Concernant le lexique, nous nous bornerons à analyser le vocabulaire d’origine arménienne ou bien intégré dans les deux standards. Ainsi, nous ne nous intéresserons pas aux emprunts effectués au français, langue de pays d’accueil, puisqu’ils ne seront pas pertinents pour caractériser les deux variantes d’arménien. En revanche, ce qui peut être passionnant à observer, c’est évidemment le stock dialectal qui est différent d’un locuteur à un autre selon sa provenance. Du côté des locuteurs OR, comme nous l’avons déjà évoqué, il n’y a qu’une seule origine, tous les participants étant des Arméniens d’Iran. Nous pouvons donc penser que, sans compter les différences de compétence, ils partageront le même lexique et auront ainsi un certain nombre de termes directement empruntés à l’iranien, et faisant plus ou moins bien partie de leur dialecte courant. Du côté des locuteurs OCC, cette fois-ci, les origines sont certes différentes, mais nous retrouvons tout de même une base commune agrémentée des spécificités dialectales de chacun.

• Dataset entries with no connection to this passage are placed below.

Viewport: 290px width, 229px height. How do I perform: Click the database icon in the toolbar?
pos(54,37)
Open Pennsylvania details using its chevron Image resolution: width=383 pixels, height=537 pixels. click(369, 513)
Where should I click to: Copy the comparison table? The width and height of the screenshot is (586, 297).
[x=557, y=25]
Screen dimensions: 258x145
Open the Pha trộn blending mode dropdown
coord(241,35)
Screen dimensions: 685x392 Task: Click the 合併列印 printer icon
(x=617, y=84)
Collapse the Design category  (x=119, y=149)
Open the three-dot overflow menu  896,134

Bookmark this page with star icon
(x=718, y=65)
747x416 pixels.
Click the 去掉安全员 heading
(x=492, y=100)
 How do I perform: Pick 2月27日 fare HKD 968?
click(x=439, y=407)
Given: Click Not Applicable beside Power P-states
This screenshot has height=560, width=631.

Nous essayerons donc de voir si les locuteurs des deux variantes d’arménien ont conscience des différences lexicales qui peuvent exister et s’ils font l’effort d’employer des termes qui ne font pas partie de leur propre dialecte 74 . A ce niveau-là, nous risquons tout de même d’observer par ailleurs des emprunts effectués au français, qui peuvent être là dans le seul but d’améliorer l’intercompréhension. En effet, si l’un des participants veut rendre sa langue plus accessible au locuteur de l’autre variante, mais d’une part pense que le terme utilisé habituellement dans son propre dialecte ne sera pas compris de son interlocuteur, et d’autre part ne connaît pas son équivalent dans le dialecte opposé, il pourra préférer utiliser le terme français, code qui sera partagé par les deux parties (pas forcément de façon égale bien sûr).
Nous pourrions ainsi formuler l’hypothèse suivante : moins un locuteur maîtrise le système opposé, plus il aura tendance à ne pas s’aventurer dans l’utilisation d’un lexique différent. Alors, soit il conservera son propre vocabulaire, ce qui peut comme toujours causer des incompréhensions ou des malentendus, soit il aura recours au français, terrain certes neutre, mais qui pourra être perçu plus ou moins négativement par les interlocuteurs. Nous vérifierons tout cela dans notre corpus.
Si le locuteur adaptant a une compétence élevée dans sa propre variante, la compréhension du lexique de la variante opposée sera facilitée.